第7回読書会 あずき編

磯野家の謎
東京サザエさん学会なるものが存在することにまず驚きました。誰もが知ってるサザエさん、おそらく私を含めてみんな何気なく軽く読んで笑っておしまい、で、深く掘り下げて考えた事がなかったと思います。その内容を事細かく分析して、時には家族の性格分析まで面白おかしくひねってある。思い返せば最初の頃から随分と時代も流れています。作者の長谷川町子さんも最初はこんなに長い連載になるとは、思っていらっしゃらなかったことでしょう。こうやっていろいろ研究され本にまでなったことを天国で苦笑されているのでは…と思いました。またこれだけみんなの興味をそそる、愛されているサザエさんは素晴らしい文化だと思います。


つぶやき岩の秘密・新田次郎
個人的にミステリーの小説は大好きなのですが、主人公が昭和の匂いのする素朴な小学六年生の紫郎なので、かなりファンタジーの内容の小説なのかなと想像していました。

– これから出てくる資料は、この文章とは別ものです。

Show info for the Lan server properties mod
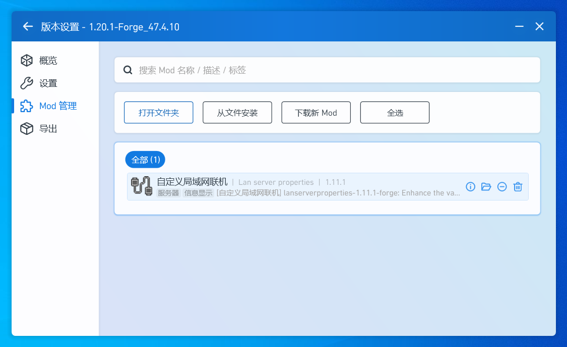Image resolution: width=567 pixels, height=347 pixels. 471,187
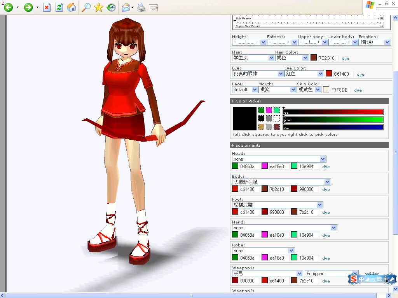Collapse the Equipments section header
Viewport: 398px width, 298px height.
309,145
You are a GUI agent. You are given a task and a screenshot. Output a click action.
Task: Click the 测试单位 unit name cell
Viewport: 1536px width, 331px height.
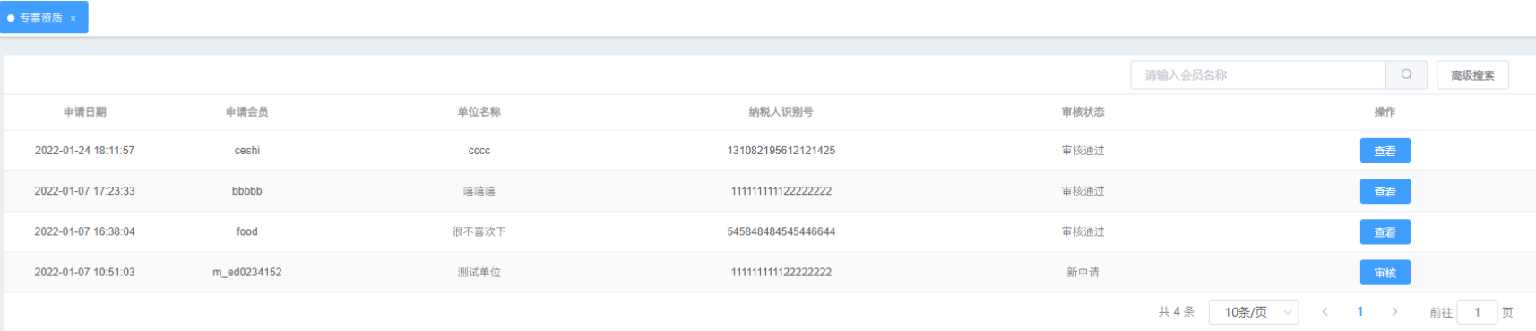point(479,272)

とても淋しい海の描写、また不思議なつぶやき岩、両親の死、次々に現れる不思議な登場人物。あれよあれよと言う間にストーリーに引き込まれていきました。感情を揺さぶられることがたくさん起こったにもかかわらず、真っ直ぐに直面していく紫郎の強さ、そして彼の直感の素直さに感動しました。今時の子供にもぜひ忘れて欲しくない子供の本質を見たような気がします。